Thomas Frank, has done what many of might have considered impossible if we weren't there to witness it with our own eyes -- he has written an intelligent op-ed in the WSJ.  The best part is an excellent quote.

What the report leaves largely unaddressed, however, is the political problem.

It was not merely structural problems that led certain regulators to nap through the crisis. The people who filled regulatory jobs in the past administration were asleep at the switch because they were supposed to be. It was as though they had been hired for their extraordinary powers of drowsiness.

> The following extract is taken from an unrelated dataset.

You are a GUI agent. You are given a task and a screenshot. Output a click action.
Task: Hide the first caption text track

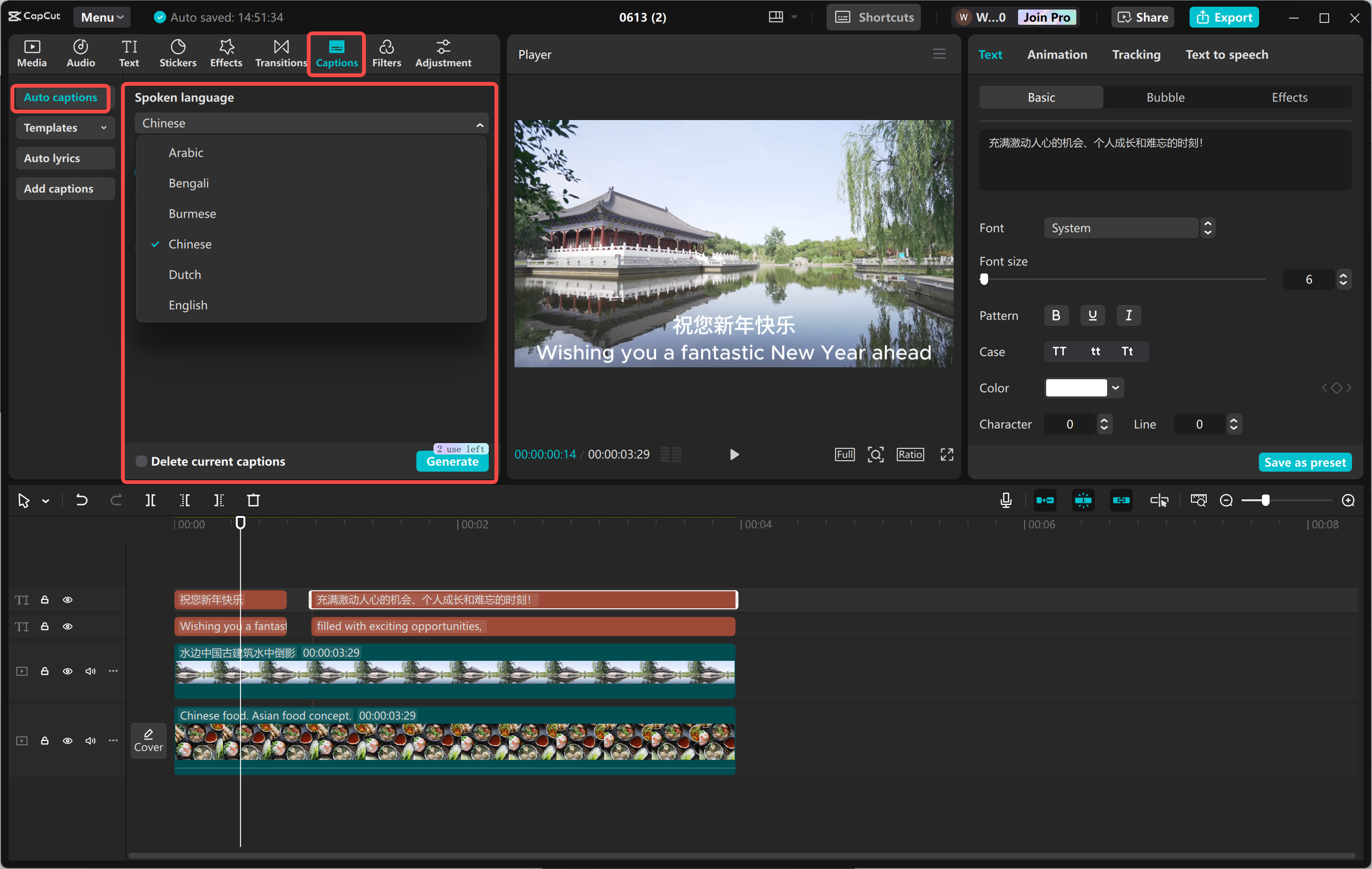click(x=68, y=599)
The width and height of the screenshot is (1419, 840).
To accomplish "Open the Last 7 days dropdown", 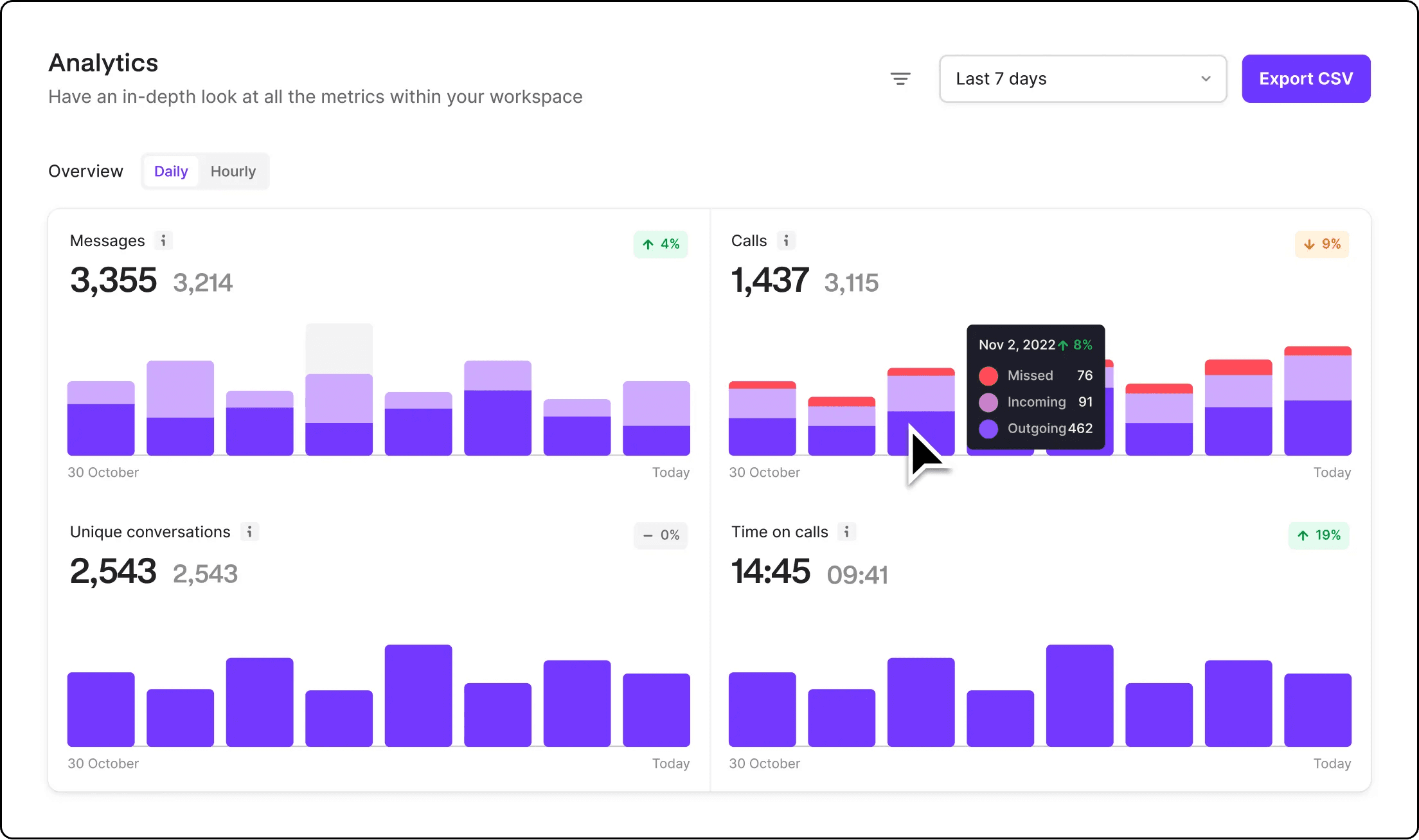I will pyautogui.click(x=1082, y=78).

The reason for that is simple: There are powerful institutions that don't like being regulated. Regulation sometimes cuts into their profits and interferes with their business. So they have used the political process to sabotage, redirect, defund, undo or hijack the regulatory state since the regulatory state was first invented.

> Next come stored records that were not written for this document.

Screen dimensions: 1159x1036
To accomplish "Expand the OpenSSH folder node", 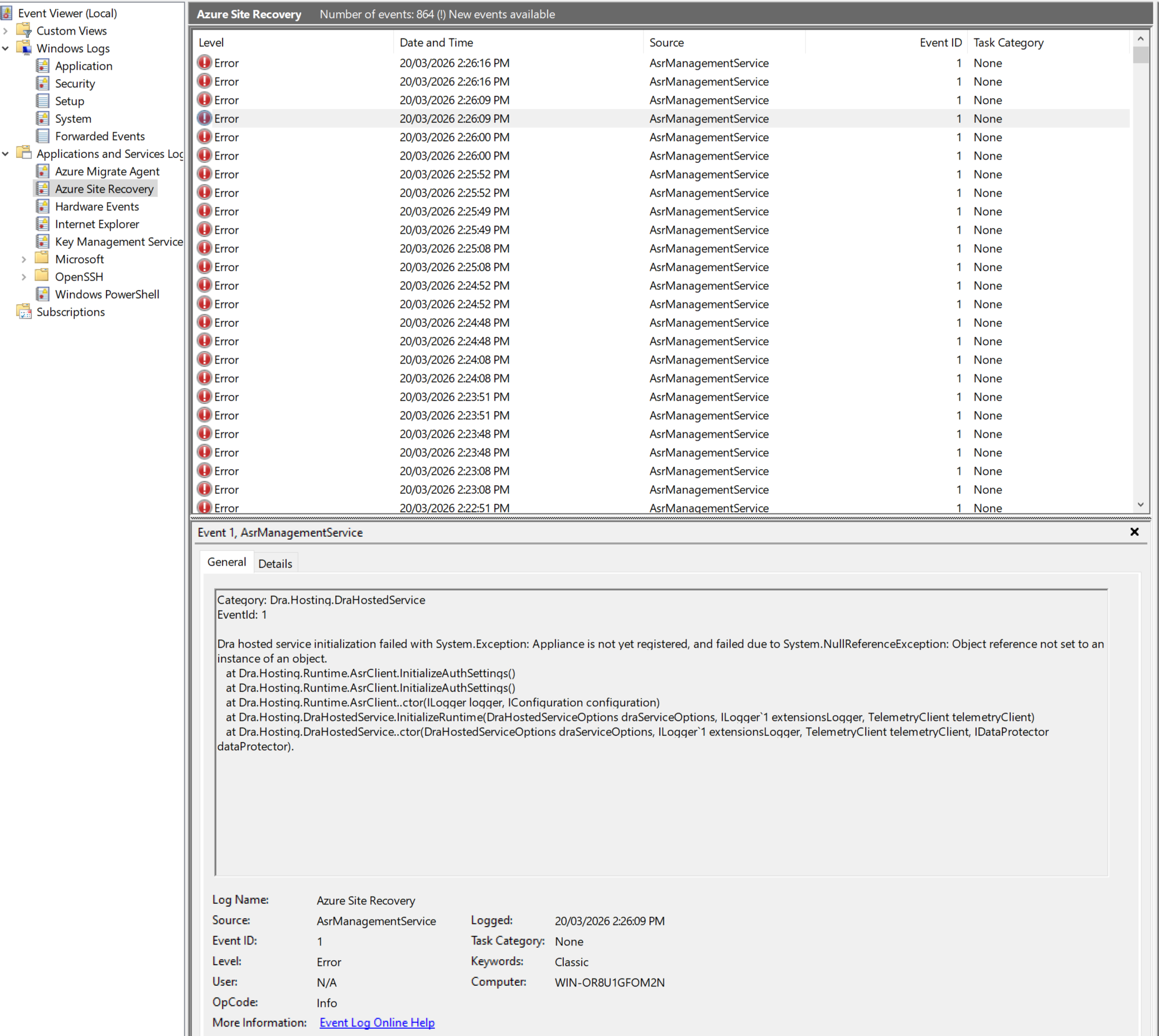I will click(24, 277).
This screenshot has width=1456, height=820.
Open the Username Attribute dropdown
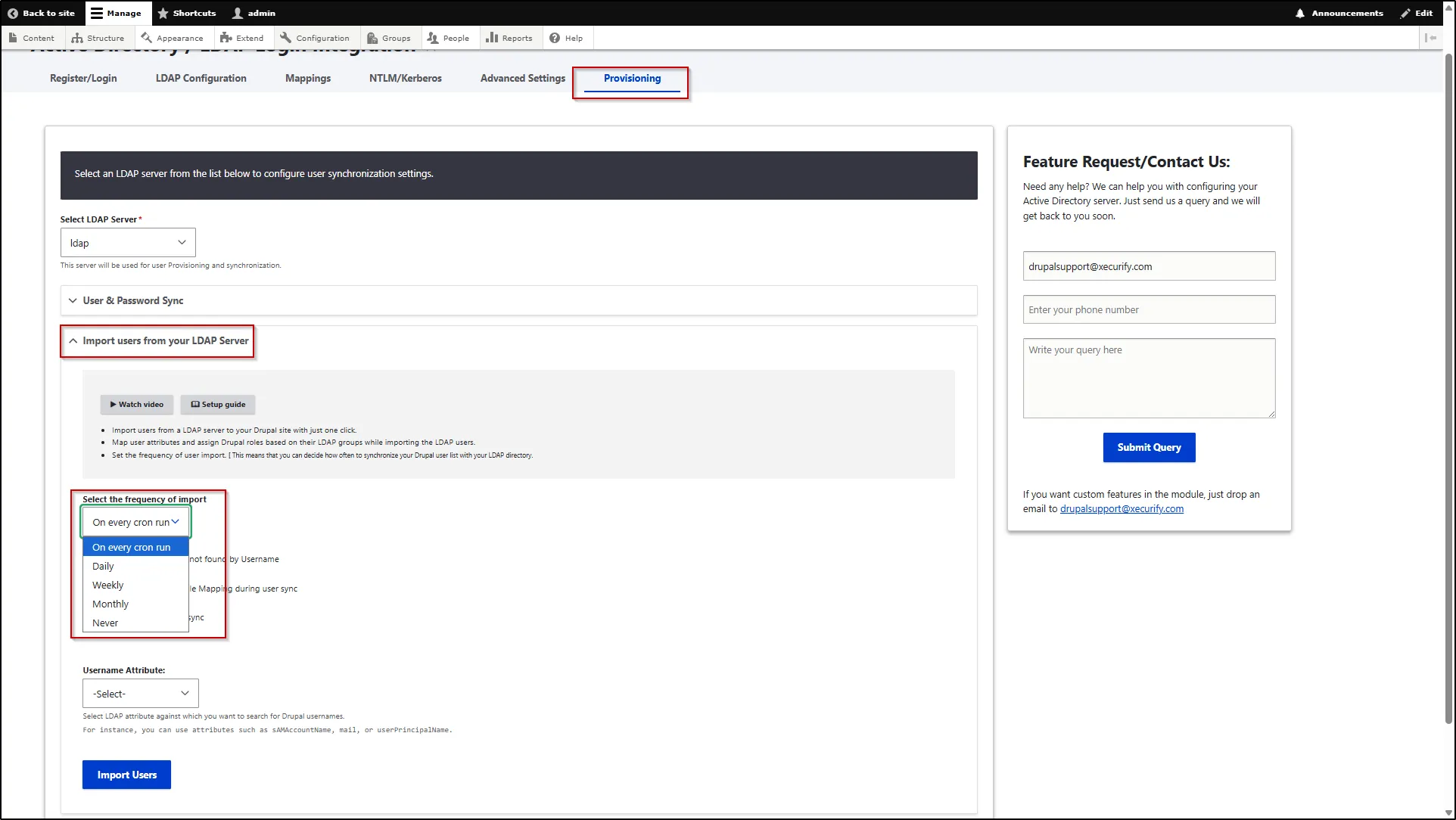[139, 693]
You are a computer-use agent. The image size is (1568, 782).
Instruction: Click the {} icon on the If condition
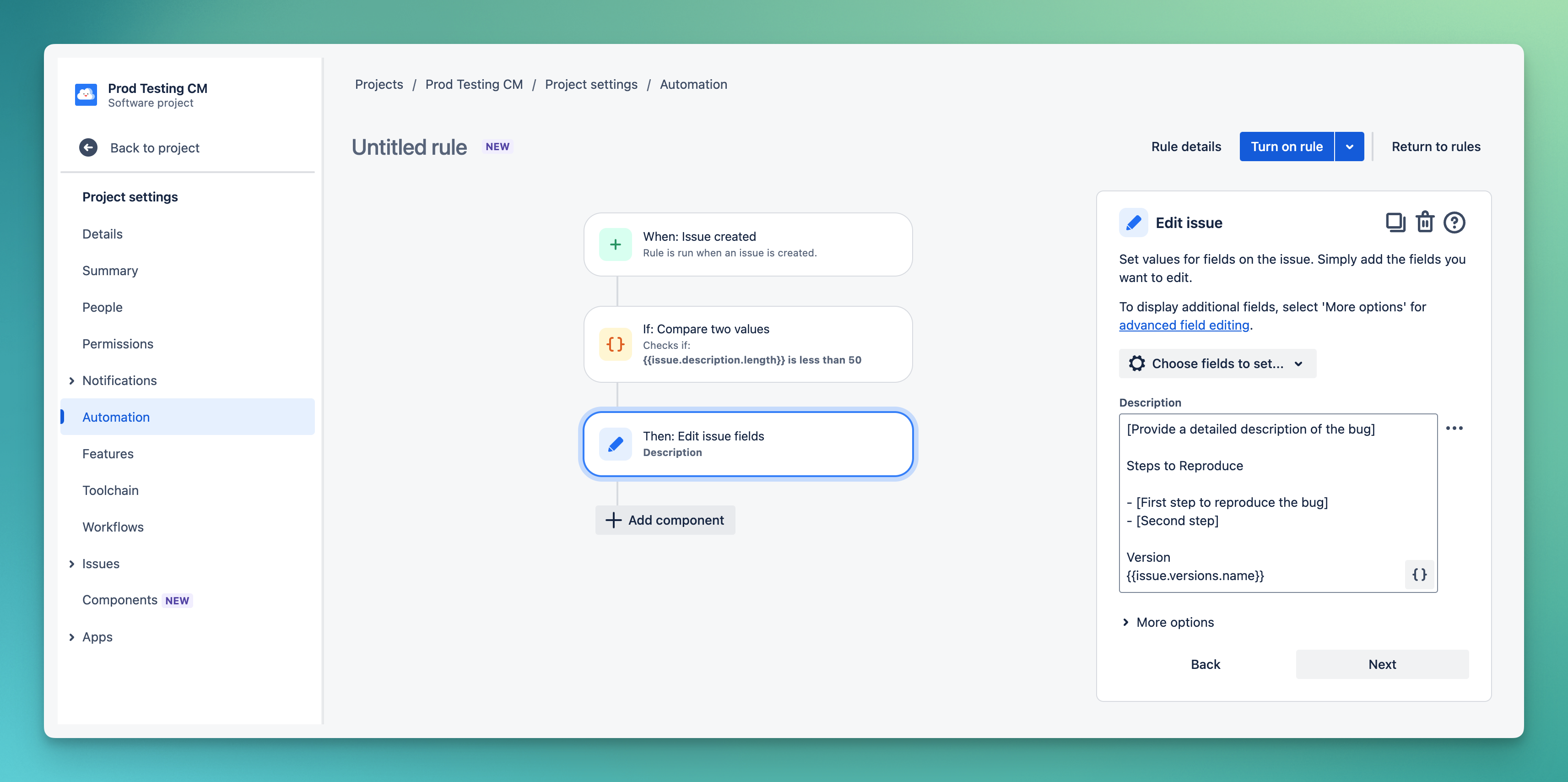(x=616, y=344)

The first federal regulatory agency, the Interstate Commerce Commission, was set up to regulate railroad freight rates in the 1880s. Soon thereafter, Richard Olney, a prominent railroad lawyer, came to Washington to serve as Grover Cleveland's attorney general. Olney's former boss asked him if he would help kill off the hated ICC. Olney's reply, handed down at the very dawn of Big Government, should be regarded as an urtext of the regulatory state:

"The Commission . . . is, or can be made, of great use to the railroads. It satisfies the popular clamor for a government supervision of the railroads, at the same time that that supervision is almost entirely nominal. Further, the older such a commission gets to be, the more inclined it will be found to take the business and railroad view of things. . . . The part of wisdom is not to destroy the Commission, but to utilize it."

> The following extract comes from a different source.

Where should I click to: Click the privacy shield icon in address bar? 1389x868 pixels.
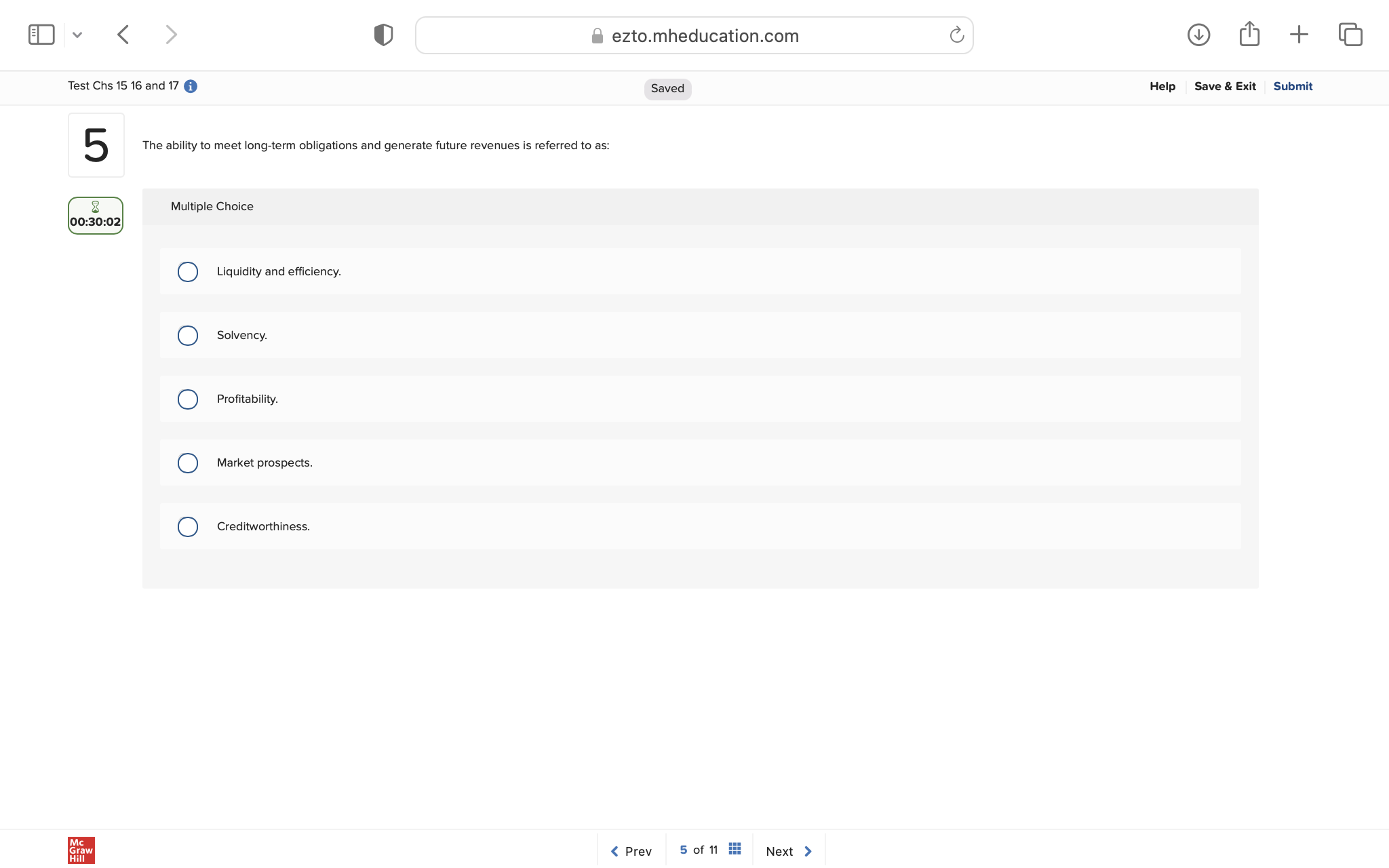383,34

Business has come a long way since the days of the railroads, and they no longer need the politicians to point out to them that they can help protect an industry from competition and from public meddling.  In fact, with the invention of the too-big-too-fail finance and the military industrial complex, we invented a whole class of industry whose very business model is regulatory capture.  As a corollary, we now have a whole class of politicians that depend on this model for their political livelihood.  The two go together like hand in iron glove. 

Which makes you wonder why Frank stops where he does.  He goes on to question why Obama would think that tweaking around the organizational structure of regulation will have any effect if the problem is that regulators are captured.  He asks why we don't have clearer guidelines for regulators by which they can be judged.  All fine things to question.  But these avoid the more basic problem that the politicians who appoint the regulators and who judge them are also captured by industry.  At the risk of repeating myself, it doesn't matter what regulatory structure you put in place now if the next guy in office can take some campaing contributions in exchange for gutting it.  Under those conditions, every expansion of nominal 'regulation' will be just another even larger lever for corruption and anti-competitiveness.  So the fundamental problem is with how we choose our politicians, not with how we write our regulations 

You can't have big government without publicly funded elections, and if you had publicly funded elections it doesn't matter how big the government is.